Kroger (NYSE:KR) recently announced third-quarter results that did little to change the growth picture for investors. The supermarket chain's rebound strategy is producing faster sales gains, yet it continues to lose ground to rivals such as Walmart (NYSE:WMT), which have found more success in their multichannel retailing investments.
Kroger's executive team discussed that turnaround plan and the competitive landscape during a conference call with investors. Below are a few highlights from that presentation.

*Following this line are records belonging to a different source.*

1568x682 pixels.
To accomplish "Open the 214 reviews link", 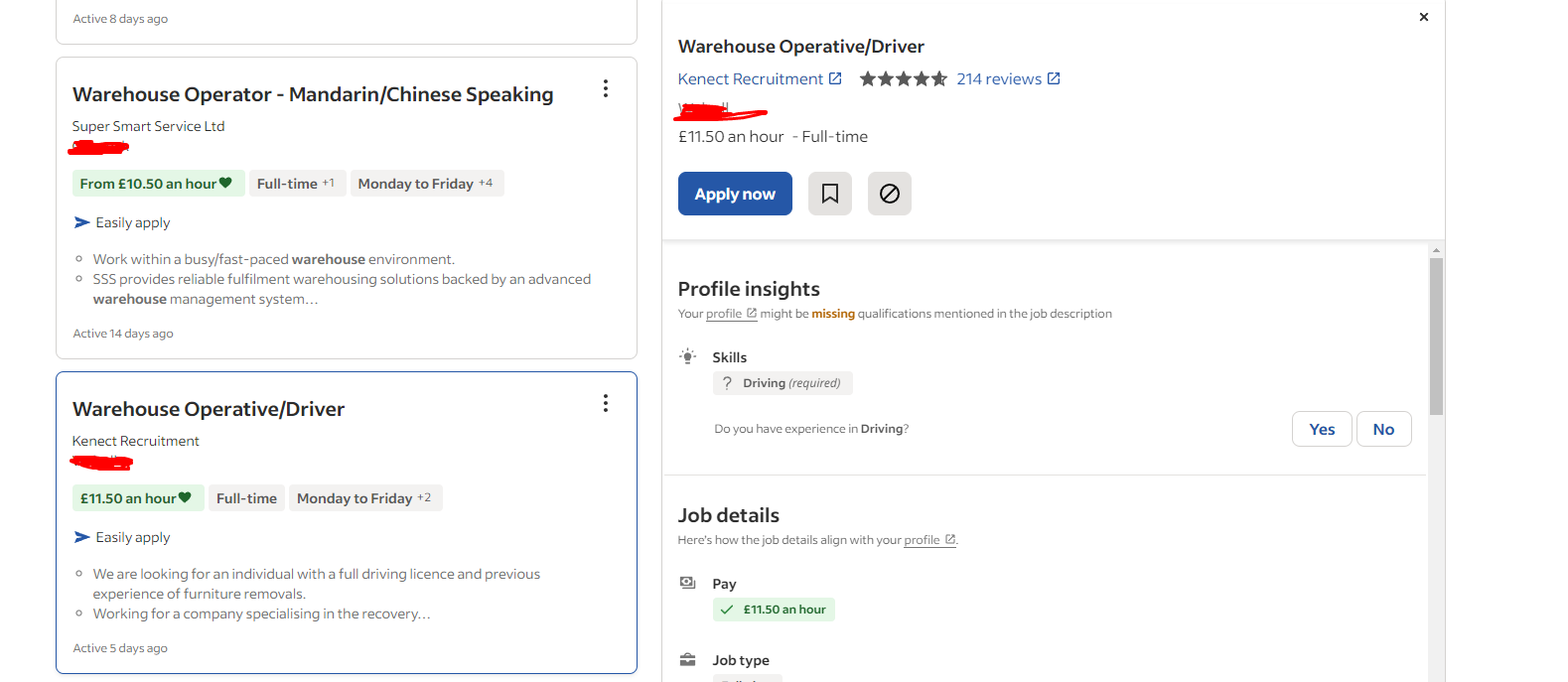I will [x=999, y=78].
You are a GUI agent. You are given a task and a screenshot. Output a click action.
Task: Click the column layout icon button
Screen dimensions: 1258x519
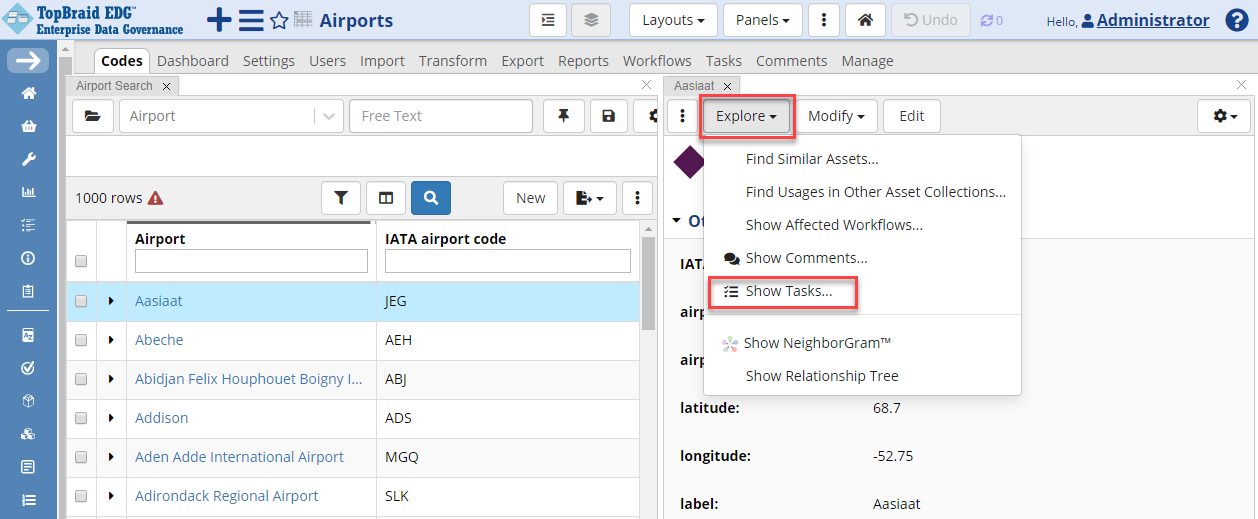point(386,198)

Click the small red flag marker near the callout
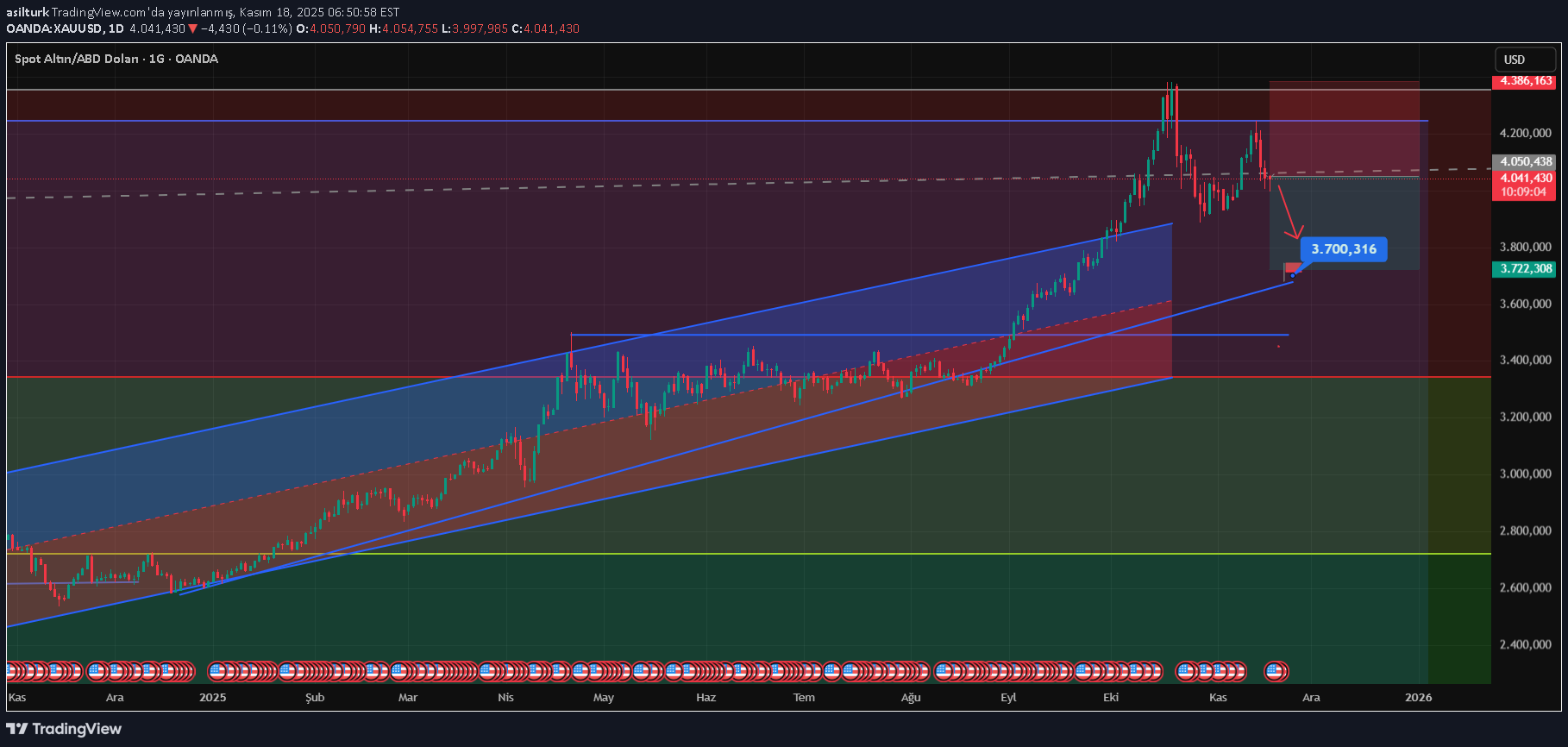(1292, 267)
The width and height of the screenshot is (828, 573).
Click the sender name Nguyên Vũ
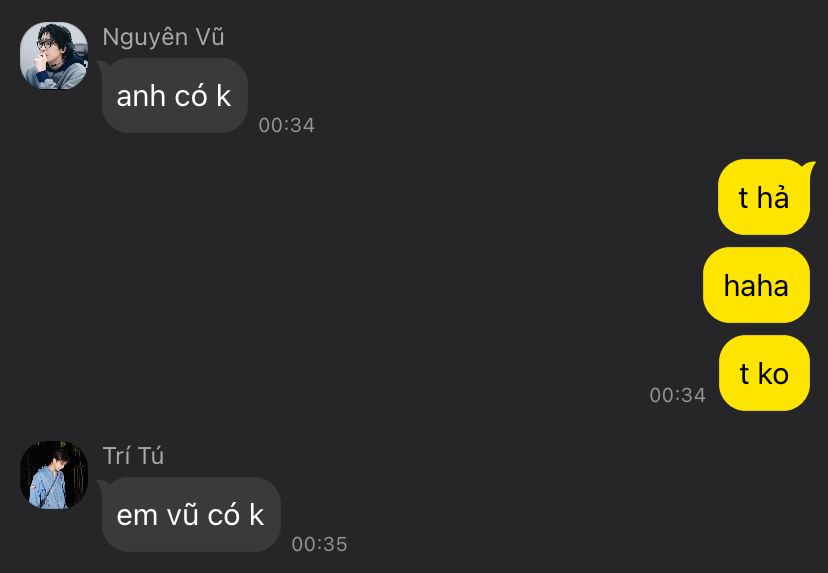[163, 37]
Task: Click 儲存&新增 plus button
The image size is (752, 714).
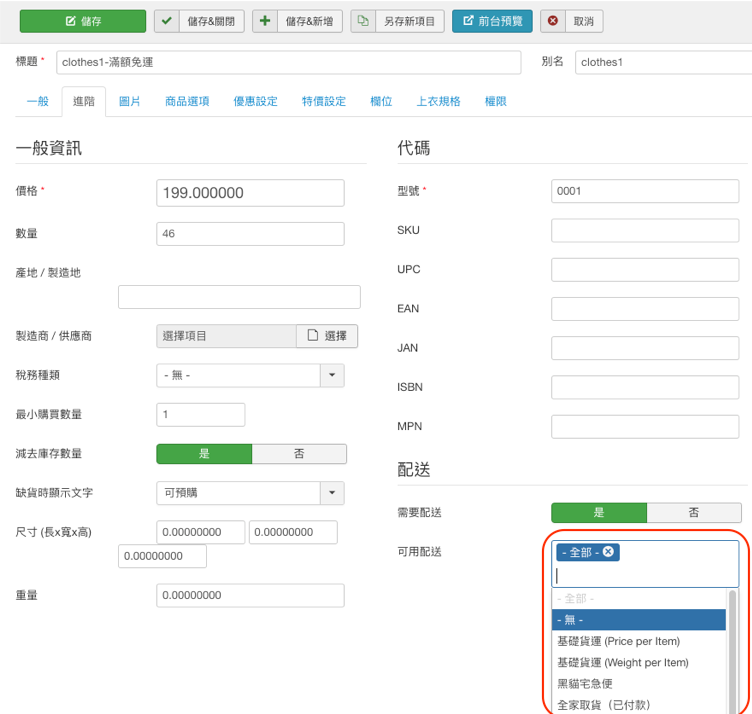Action: pos(296,21)
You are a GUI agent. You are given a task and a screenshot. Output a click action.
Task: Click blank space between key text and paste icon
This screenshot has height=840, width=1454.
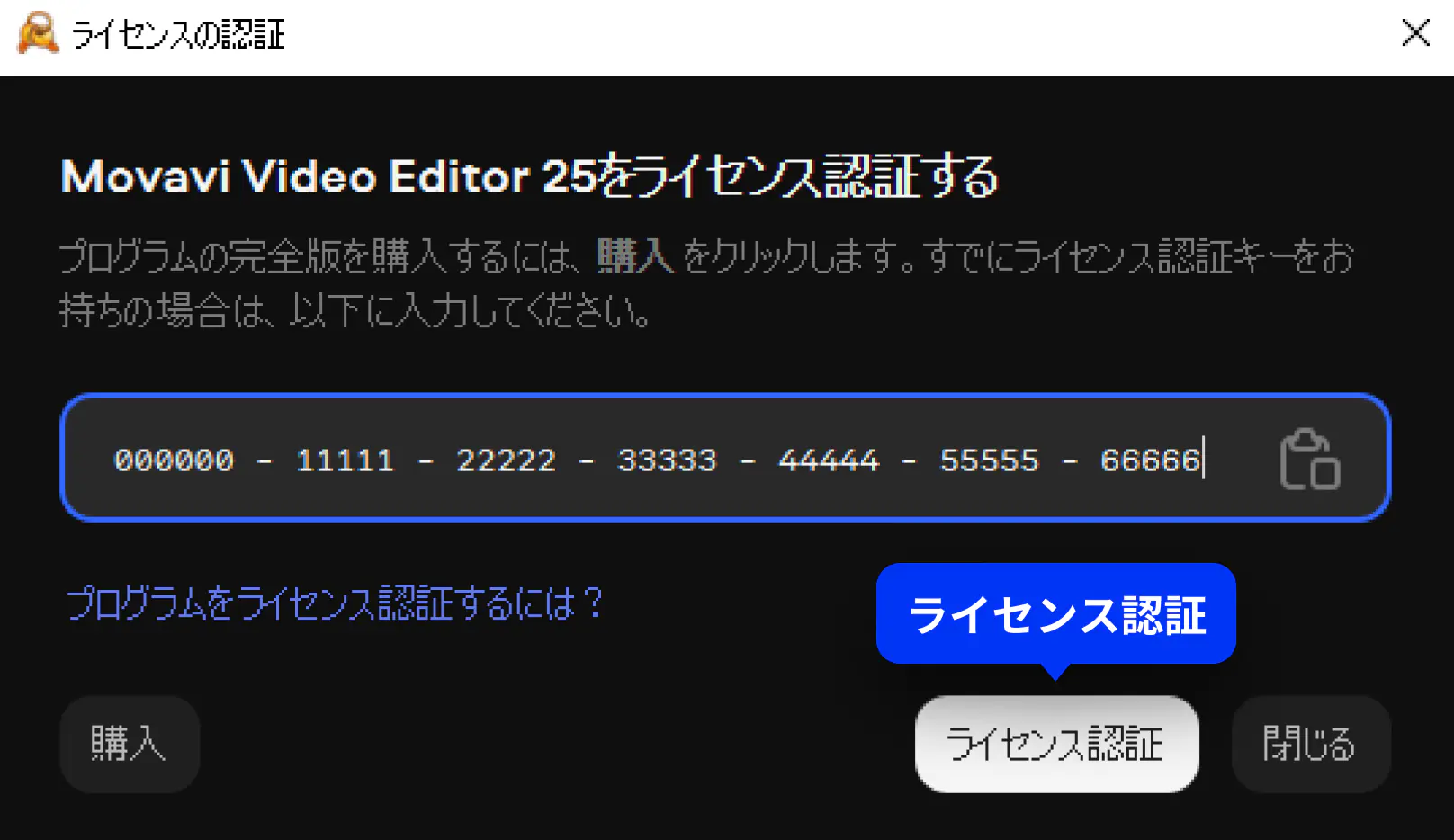pos(1242,459)
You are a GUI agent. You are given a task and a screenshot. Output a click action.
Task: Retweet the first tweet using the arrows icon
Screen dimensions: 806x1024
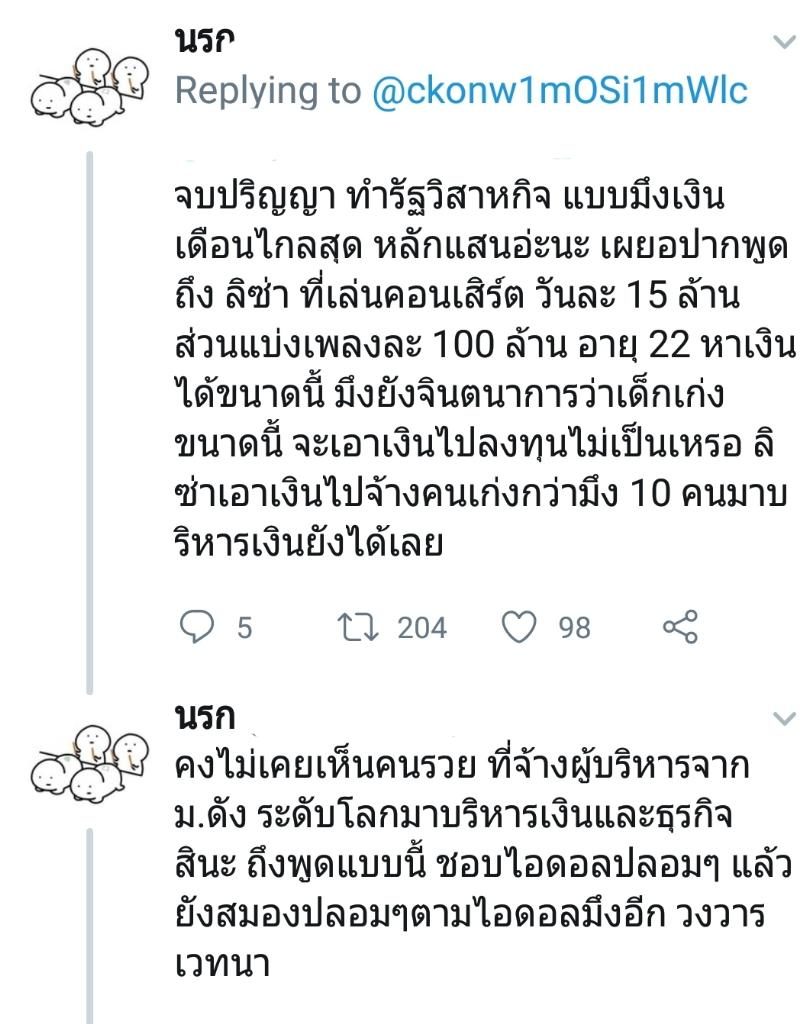click(x=358, y=627)
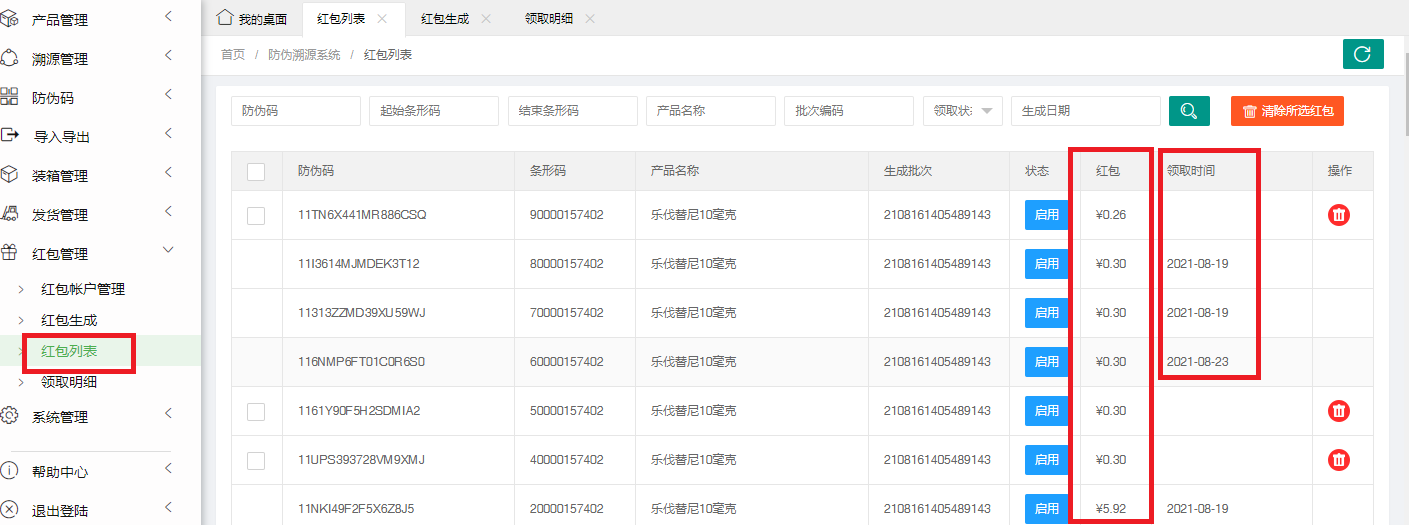
Task: Click the green search magnifier button
Action: pos(1189,111)
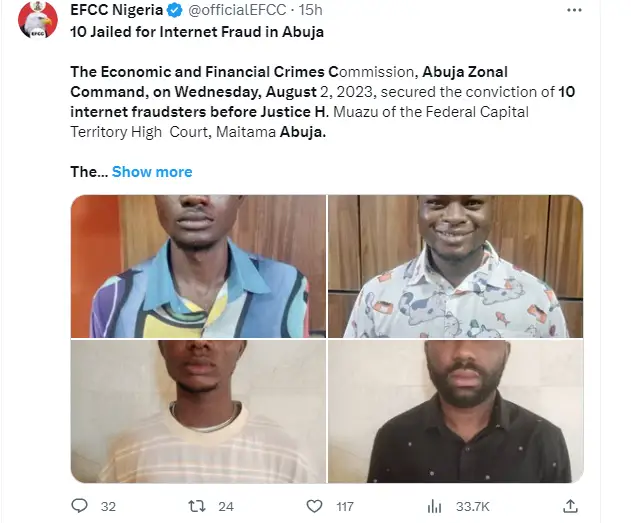The image size is (631, 523).
Task: Click the blue verified badge
Action: [172, 12]
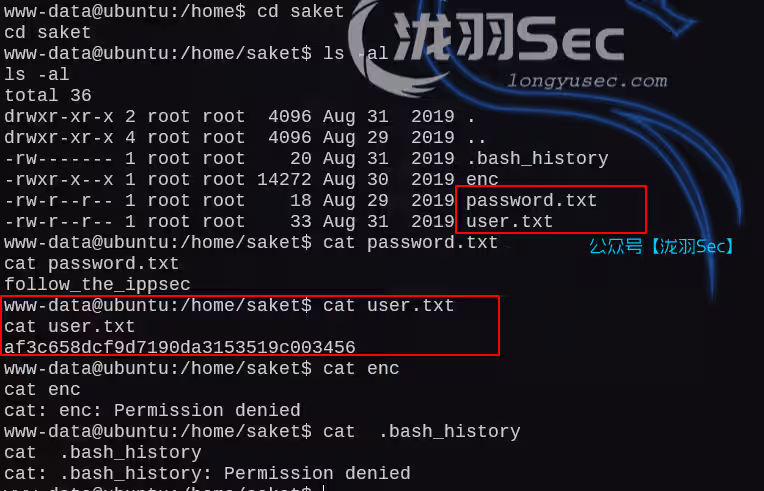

Kroger reported identical sales without fuel of 2.5% during the third quarter, marking our strongest quarter since we launched Restock Kroger. -- CFO Gary Millerchip
Kroger's sales growth sped up slightly to just under 3%. That success was powered by strong demand in the produce department, in Kroger's store-brand franchises, and in the chain's digital segment that includes online orders for pick up and delivery. That e-commerce channel accounted for nearly a full percentage point of the retailer's sales gains.
Kroger's growth wasn't as strong as Walmart's or Target's, though, suggesting it is still losing market share almost two years into its turnaround strategy. But management is happy that sales gains are improving. "Underlying trends were very robust," Millerchip said.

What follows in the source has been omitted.